Alphabet shares are trading below $100. I buy
Alphabet (NASDAQ: GOOG) The stock has seen a major pullback recently. Not too long ago, the stock was trading near $150 ($3,000 before the recent stock split). Today, however, it can be had for less than $90.
After this pullback, I see value on the table here. So I took the opportunity to buy more Alphabet shares for my portfolio. Here’s why I’m bullish on the Big Tech company.
Why I bought more Alphabet shares
Alphabet’s third-quarter results, released last month, showed the company’s growth has slowed recently. For the quarter, revenue was $69.1 billion, up just 6% year-on-year (11% growth at constant currency).
I am not surprised by this low level of growth. Alphabet derives most of its revenue from advertising on its Google and YouTube platforms. And due to the uncertainty in the global economy, it’s a weak environment for advertising right now.
I don’t expect this weak environment to last forever. At some point in the not too distant future, economic conditions should improve and advertising spending should pick up. If so, Alphabet’s revenue (and share price) should be boosted.
Growth of cloud computing
However, Alphabet is not just about digital advertising. Another growth driver is cloud computing. Alphabet is currently the third largest cloud provider behind Amazon and Microsoft. And in the third quarter, year-over-year revenue growth was 38%.
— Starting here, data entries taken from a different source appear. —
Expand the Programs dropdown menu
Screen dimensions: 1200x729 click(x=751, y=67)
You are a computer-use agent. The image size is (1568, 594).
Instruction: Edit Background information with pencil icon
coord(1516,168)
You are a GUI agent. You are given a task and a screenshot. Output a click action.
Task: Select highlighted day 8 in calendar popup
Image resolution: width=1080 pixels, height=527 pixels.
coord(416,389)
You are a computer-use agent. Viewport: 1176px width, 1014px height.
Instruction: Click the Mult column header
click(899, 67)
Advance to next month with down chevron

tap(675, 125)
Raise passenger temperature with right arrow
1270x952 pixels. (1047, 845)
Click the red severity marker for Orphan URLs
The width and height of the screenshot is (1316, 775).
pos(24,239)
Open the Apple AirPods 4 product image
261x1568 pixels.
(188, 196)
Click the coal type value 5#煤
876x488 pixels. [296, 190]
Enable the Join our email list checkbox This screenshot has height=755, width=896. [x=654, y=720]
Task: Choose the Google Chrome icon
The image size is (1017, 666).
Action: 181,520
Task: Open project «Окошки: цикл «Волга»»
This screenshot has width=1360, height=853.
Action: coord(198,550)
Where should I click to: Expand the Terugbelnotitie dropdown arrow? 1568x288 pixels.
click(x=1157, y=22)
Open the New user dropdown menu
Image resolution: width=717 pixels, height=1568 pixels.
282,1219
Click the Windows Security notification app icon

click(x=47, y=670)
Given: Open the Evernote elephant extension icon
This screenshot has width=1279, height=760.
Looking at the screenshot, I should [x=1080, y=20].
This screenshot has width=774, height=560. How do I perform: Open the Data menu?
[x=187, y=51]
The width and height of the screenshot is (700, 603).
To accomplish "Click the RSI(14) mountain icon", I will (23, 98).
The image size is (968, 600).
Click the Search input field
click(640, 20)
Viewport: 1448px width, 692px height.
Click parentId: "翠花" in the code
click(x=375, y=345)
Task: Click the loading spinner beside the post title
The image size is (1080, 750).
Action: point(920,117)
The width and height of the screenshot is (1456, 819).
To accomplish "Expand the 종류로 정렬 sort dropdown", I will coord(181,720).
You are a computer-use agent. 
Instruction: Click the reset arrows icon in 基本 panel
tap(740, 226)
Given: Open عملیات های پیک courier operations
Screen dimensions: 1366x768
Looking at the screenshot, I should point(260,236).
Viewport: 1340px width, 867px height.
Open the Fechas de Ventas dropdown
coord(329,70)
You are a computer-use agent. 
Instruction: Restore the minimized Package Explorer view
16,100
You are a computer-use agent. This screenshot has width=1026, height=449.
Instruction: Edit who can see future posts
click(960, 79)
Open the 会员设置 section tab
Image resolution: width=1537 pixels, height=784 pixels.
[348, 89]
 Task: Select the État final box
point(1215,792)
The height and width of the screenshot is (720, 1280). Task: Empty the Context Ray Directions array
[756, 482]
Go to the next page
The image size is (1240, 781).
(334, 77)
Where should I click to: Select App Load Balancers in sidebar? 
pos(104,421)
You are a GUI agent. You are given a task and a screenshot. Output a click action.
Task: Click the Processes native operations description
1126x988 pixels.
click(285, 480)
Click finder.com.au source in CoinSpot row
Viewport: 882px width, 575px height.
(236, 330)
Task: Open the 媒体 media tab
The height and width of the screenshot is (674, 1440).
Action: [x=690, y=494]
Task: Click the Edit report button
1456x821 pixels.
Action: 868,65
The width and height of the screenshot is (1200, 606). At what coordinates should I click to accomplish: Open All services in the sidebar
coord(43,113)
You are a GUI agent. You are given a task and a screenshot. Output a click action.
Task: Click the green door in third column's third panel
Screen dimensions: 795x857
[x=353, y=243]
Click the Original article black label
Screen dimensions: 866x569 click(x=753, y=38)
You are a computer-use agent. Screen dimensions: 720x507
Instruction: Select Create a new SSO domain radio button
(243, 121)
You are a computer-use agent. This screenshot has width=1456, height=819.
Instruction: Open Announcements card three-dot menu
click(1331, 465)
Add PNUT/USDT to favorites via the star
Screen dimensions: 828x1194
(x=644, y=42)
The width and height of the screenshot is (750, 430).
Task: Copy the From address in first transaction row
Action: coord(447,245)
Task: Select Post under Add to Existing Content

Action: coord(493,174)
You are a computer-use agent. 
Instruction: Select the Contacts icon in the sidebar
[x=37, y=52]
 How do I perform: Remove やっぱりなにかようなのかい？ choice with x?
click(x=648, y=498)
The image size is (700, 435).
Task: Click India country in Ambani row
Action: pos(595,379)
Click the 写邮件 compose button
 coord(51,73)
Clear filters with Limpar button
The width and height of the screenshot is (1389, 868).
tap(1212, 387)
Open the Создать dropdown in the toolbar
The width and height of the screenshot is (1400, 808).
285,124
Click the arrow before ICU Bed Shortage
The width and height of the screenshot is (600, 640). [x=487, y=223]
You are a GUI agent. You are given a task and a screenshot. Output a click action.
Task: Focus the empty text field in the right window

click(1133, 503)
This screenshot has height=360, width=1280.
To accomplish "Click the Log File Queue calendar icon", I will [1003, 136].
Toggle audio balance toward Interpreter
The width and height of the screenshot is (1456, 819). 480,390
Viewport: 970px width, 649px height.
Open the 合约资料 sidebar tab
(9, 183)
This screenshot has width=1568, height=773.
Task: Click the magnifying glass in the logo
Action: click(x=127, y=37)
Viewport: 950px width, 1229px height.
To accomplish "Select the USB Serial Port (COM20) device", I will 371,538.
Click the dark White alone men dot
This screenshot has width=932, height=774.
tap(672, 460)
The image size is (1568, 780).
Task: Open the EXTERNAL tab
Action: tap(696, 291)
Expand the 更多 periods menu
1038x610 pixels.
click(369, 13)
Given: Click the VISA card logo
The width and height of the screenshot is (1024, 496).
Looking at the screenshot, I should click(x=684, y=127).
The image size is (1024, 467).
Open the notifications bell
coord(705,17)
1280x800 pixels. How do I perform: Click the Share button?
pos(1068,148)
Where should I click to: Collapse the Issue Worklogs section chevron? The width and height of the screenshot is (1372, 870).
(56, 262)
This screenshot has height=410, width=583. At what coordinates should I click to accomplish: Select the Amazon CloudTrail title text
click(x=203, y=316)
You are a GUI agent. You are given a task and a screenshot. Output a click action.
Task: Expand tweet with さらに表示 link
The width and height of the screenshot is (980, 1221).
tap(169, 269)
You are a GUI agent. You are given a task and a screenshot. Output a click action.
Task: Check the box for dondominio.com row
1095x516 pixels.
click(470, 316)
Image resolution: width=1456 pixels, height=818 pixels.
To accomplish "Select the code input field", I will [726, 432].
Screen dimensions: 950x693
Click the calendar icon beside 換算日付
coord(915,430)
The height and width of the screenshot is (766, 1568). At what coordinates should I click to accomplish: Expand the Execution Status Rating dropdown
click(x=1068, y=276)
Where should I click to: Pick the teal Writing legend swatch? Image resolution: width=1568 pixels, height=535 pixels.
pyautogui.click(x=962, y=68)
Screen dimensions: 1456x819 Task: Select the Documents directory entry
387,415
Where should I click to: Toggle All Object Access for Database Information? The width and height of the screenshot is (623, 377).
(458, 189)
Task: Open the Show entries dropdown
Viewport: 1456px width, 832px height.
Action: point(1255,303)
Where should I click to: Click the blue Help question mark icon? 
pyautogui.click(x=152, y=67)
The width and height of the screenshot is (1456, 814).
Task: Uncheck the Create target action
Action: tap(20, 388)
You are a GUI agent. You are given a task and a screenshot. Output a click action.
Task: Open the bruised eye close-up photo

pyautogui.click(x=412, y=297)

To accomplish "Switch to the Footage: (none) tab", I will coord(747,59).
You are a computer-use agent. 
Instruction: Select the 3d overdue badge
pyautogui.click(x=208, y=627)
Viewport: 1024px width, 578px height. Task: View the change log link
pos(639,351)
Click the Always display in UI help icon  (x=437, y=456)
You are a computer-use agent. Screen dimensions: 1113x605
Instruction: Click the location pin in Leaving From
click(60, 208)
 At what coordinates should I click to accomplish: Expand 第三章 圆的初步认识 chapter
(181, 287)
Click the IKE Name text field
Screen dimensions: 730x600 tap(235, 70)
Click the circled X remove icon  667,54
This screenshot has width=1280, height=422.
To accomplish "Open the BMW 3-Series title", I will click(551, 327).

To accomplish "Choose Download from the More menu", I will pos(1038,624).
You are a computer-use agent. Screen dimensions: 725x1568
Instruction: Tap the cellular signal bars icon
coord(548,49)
Looking ahead, the cloud computing industry is expected to grow at a steady pace over the next decade. So I expect Alphabet’s revenue in this segment to continue to grow.
On top of that, there is considerable potential in its “Other Bets” division. This division includes its self-driving car subsidiary, Waymo, which is a leader in self-driving.
It should be noted that earlier this year, Waymo was granted a self-driving taxi service license by the California Public Utilities Commission (CPUC). This allows it to offer self-driving taxi service in certain areas of California under certain conditions.
Combine digital advertising, the cloud, self-driving cars, and all the other exciting things Alphabet is involved in (artificial intelligence, biotech, smart home tech, health data, etc.), and there’s great potential here. long-term growth. .
The Rotation Out of Big Tech
Of course, there are some risks to consider with Alphabet shares.
The main risk that concerns me is that we are currently seeing a massive rotation of the technology sector (especially Big Tech) towards other areas of the market such as energy. These changes tend to take time to unfold. Thus, Alphabet’s share price may remain under pressure for some time.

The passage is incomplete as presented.